Possessed Possessions

Possessed possessions are objects that seem to have spirit attachments that create problems for the owners of the objects. Possessed possessions can be any object: clothing, jewellery, furniture, household goods, machines, artwork, religious items, photographs, stones, other natural objects, and so forth. The term “possessed possessions” was coined by Ed Okonowicz, who used it in the titles of two books on the subject.

The ability of spirits to inhabit objects is known universally in magical systems. Objects can be cursed. Fetishes and Poppets can be endowed with presences in magical ritual.
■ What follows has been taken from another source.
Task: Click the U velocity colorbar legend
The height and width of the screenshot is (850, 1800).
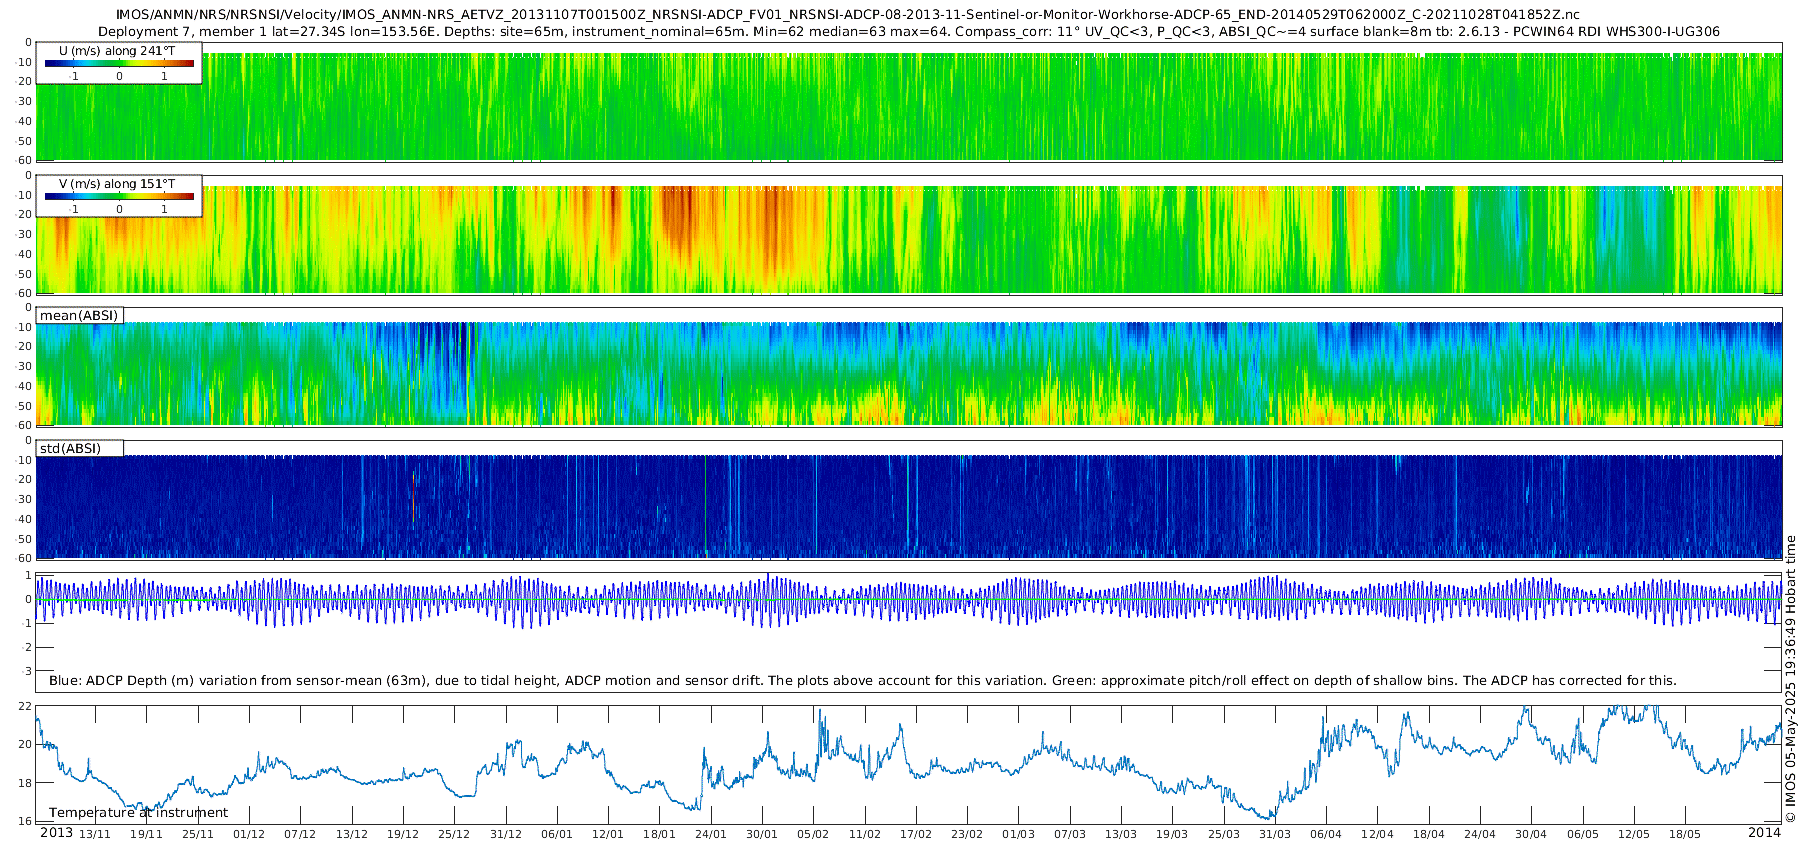Action: (119, 64)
Spirits can be housed, contained, or even imprisoned in objects; the accidental release of troublesome or evil spirits is a theme in folklore and mythology. Objects also take on the essence of their owners, according to Psychometry.
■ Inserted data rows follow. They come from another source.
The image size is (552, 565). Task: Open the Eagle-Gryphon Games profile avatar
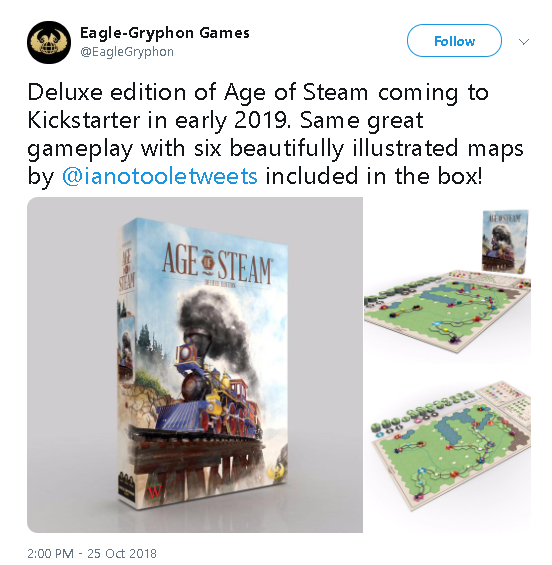point(49,42)
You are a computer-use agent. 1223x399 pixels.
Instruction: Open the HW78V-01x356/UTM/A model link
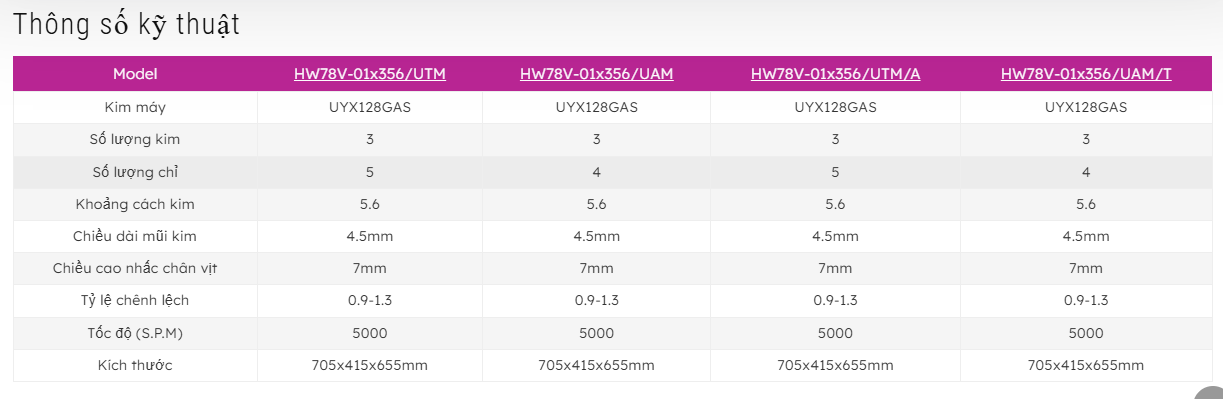pyautogui.click(x=835, y=74)
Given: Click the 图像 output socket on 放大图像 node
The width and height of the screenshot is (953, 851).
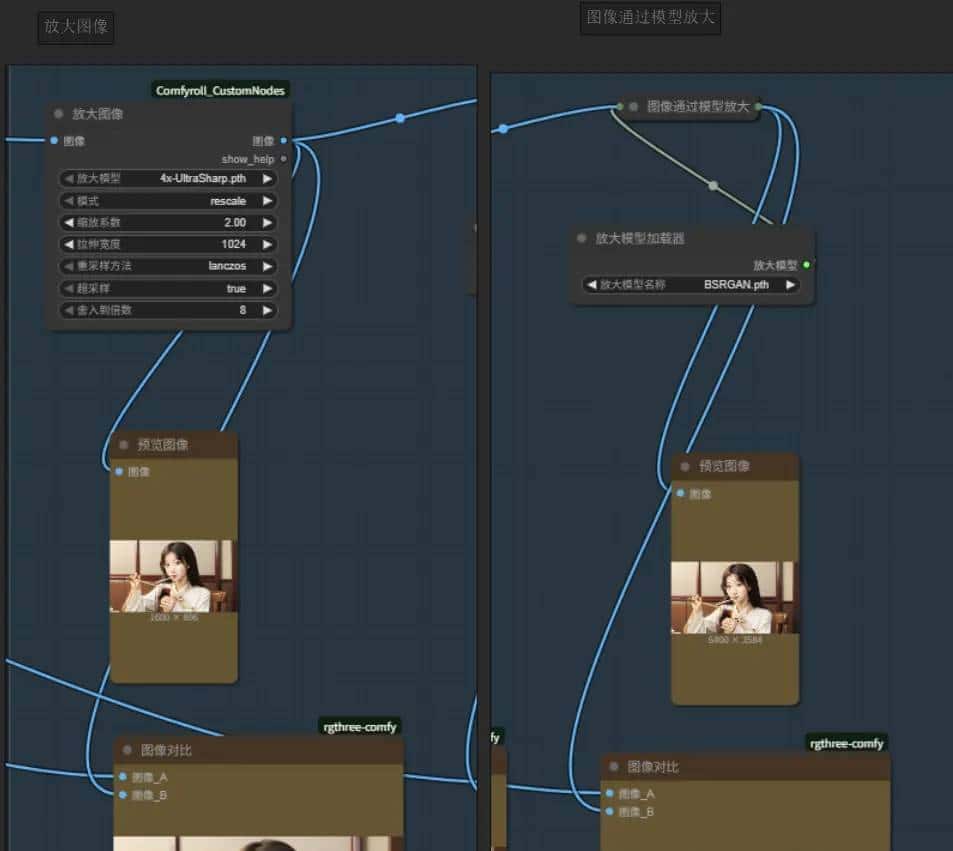Looking at the screenshot, I should pos(284,141).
Psychically sensitive persons can touch or hold objects and receive psychic impressions about owners or previous owners. If the owner of an object dies unhappily, violently, or suddenly, an attachment may occur to a favourite object. Objects may not be “active” until they come into the right place. For example, an object may lie dormant in a secondhand or antique shop, but become energized when placed in a new environment.

The energies of place or the unique field of consciousness of people within the household may be factors in whether or not a spirit attachment becomes active. Paranormal investigators are sometimes consulted by people who have obtained items, usually secondhand, that become problematic. Dolls seem to be particularly susceptible to spirit attachments.
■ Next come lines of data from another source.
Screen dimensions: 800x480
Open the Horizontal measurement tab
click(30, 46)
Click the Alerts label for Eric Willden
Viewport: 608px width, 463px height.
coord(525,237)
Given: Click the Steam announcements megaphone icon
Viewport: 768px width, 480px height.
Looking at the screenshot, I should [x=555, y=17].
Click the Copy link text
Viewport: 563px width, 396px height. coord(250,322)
Once brought into the home, Poltergeist disturbances erupt or occupants begin having experiences with Apparitions, Shadow People, Demons, and nightmares. People may also experience runs of bad luck, such as accidents, misfortunes, illness, and so on. The start of the trouble is traced to the acquisition of the object. Remedies include spiritual cleansing of the object and premises, Exorcism, or removal or destruction of the object.

Usually the paranormal problems stop after remedial measures are taken. John Zaffis, a leading expert on Demonology, has collected hundreds of depossessed, or cleansed, possessions from Haunting and Possession cases he has investigated over the course of more than 30 years. His uncle, Ed Warren, and wife, Lorraine Warren, also collected numerous possessed possessions in their investigations.

Zaffis houses his objects in a personal museum in his house, where they cause no problems. In one of Zaffis’s cases, a couple acquired a doll in a tag sale. It had a burnt face. Shortly after bringing it home, the wife experienced mysterious, bloody scratches on her legs. The marks happened while she slept and when the doll was in the bedroom.

After consulting Zaffis, they learned that the doll may have belonged to a girl who died of burns suffered in a fire. When the couple removed the doll from the house, the attacks on the wife stopped. Not all possessed possessions are secondhand, though previous ownership accounts for most cases. One case described by Okonowicz involved a brand-new bedroom set made of wood. The furniture was installed in the bedroom of a 15-year-old girl.

A frantic tapping noise came out of the headboard, which grew in volume and urgency. Finally the girl took the headboard to the basement. But whenever she went to the basement, she could hear the tapping. The headboard was given to the mother of a friend of the girl. The tapping persisted there too.

The mother put the headboard in the hallway. One night, both mother and daughter saw the apparition of a teen-aged boy, first in the daughter’s room and then floating out in the hallway. They got rid of the headboard. The identity of the boy was never known, nor was the reason known why a new piece of furniture would have a spirit attachment.

Speculation was that perhaps the furniture had been made from a tree involved in unhappiness or death, such as an accident.


  • Okonowicz, Ed. Possessed Possessions: Haunted Antiques, Furniture and Collectibles. Elkton, Md.: Myst and Lace Publishers, 1996.
  • Okonowicz, Ed.. Possessed Possessions 2. Elkton, Md.: Myst and Lace Publishers, 1998.
  • Zaffis, John, and Brian McIntyre. Shadows of the Dark. New York: iUniverse, Inc., 2004.